[Opening PROVIDED PASSAGE section]
Moreover, the Palestinians of 1948 participated in organized, massive and continuous protests in Haifa, Nazareth, Umm al-Fahm, and many towns and villages. For the first time, Palestinian citizens of Acre, Jaffa, Lod and Ramle joined the protests, reclaiming their identity and heritage, which the Israelis believed had gone forever.
It was remarkable that Palestinian flags were raised in the cities of Acre and Lod, its symbol underlined by the holding up of images of George Habash, much to the astonishment of Israeli authorities.
This brave show led the fascist fanatics and the occupation authorities to conduct a variety of attacks. They ranged from repression to dismissal from work through to a harsh crackdown involving a campaign of arrests of activists who were an essential part of defending Jerusalem and opposing the Israeli occupation of the West Bank.
The most significant event was a comprehensive Palestinian strike – the so-called “strike of dignity and unity” held on May 18. A response to the call issued by the Higher Follow-up Committee in the forty-eight regions to strike, it was observed by all citizens of historic Palestine, as well as within the Palestinian camps in Lebanon and Jordan, and observed in support of Jerusalem and in protest against Israeli aggression on the Gaza Strip.
Palestinian youth movements called for the organization of the “Week to support the national economy” initiative. It started on June 6, and to which Jerusalem, the West Bank, the Gaza Strip and the Palestinian diaspora responded in support of the continuation of the unified Palestinian struggle.
The Zionist settler colonialists had treated the Palestinian population who remained in their homeland – estimated at the time about 150,000 – as a security threat or, as they are often described, an “internal enemy”. As such, it operated in a systematic and continuous manner to suppress their political aspirations and bring about a complete rupture between them and other Palestinians and the wider Arab world.
Now that the number of Palestinians in the forty-eight areas exceeds one and a half million (20% of the total population), Israel is working to transform them into anonymous individuals and integrate them economically while erasing their national identity.
[Closing PROVIDED PASSAGE section]
[Opening EXCERPTED DATA section]
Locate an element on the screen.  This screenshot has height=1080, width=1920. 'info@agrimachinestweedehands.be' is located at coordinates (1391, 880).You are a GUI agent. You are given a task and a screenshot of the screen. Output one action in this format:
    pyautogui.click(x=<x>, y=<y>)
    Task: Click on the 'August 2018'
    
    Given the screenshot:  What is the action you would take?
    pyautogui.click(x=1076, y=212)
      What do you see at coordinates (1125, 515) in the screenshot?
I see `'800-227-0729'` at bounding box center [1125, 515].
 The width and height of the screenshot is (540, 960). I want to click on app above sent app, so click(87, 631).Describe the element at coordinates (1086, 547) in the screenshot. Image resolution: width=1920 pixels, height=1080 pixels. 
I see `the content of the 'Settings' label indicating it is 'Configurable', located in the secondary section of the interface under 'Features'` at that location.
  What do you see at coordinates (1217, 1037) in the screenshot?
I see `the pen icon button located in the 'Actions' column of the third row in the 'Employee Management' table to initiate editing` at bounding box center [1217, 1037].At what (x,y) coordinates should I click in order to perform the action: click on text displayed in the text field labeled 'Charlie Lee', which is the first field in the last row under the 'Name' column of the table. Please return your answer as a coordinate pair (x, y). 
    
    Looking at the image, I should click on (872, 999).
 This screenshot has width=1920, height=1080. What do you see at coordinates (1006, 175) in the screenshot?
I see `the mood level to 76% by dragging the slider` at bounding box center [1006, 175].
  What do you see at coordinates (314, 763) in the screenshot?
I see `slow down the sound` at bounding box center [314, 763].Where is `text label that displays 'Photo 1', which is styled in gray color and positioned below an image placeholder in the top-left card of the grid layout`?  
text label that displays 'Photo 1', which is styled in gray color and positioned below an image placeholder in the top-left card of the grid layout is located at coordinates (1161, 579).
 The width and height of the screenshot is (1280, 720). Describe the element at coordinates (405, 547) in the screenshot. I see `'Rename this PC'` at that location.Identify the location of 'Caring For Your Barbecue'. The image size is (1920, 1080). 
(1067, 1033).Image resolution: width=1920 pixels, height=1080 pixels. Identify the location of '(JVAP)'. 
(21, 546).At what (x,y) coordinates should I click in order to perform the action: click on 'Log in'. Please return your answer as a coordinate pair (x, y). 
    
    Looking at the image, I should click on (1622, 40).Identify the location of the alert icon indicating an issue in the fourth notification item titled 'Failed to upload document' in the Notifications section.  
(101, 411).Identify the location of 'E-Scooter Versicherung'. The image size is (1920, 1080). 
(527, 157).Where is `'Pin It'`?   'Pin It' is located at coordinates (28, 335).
[Closing EXCERPTED DATA section]
§ **THE PROBLEM**: Write the next part of the passage on the Palestinian protests and strike, picking up after its final sentence. The rows have nothing to do with this.

§ **ANSWER TO THE PROBLEM**:
However, the development of Palestinian society inside Israel was always linked to the revival of identity and their connection with other Palestinian entities and the wider Arab environment. According to the Israeli Al-Mashhad website, Amnon Abramovich, a political analyst at Channel 12 TV, said, “The Arabs inside Israel have destructive power, as their strike means that there will be no doctors, pharmacists, nurses, cleaners, drivers, and even goal scorers in football matches.
Many changes are taking place. In the interest of the Palestinian people inside Palestine, many Israeli plans for exclusion fail in return for a Palestinian presence that develops and grows. The Israeli authorities destroyed the village of Al-Araqib in the Negev one hundred and eighty-four times. The village was built by the Palestinians one-hundred-and-eighty-four times”.
It can be said that the ‘gift of May’ brought the Palestinian cause back to the forefront after Netanyahu, with American support and Arab silence, succeeded in putting it on the sidelines.
The intifada united the Palestinians at home. The scene was led by a young Palestinian generation who presented a new discourse and succeeded in rebuilding Palestinian national unity from below through specific demands and tasks.
It is certain that this gift bypassed the Palestinian political movement – the two authorities in the West Bank and Gaza and their political cant – and built bridges with the outside world, where global solidarity and support are growing through new movements.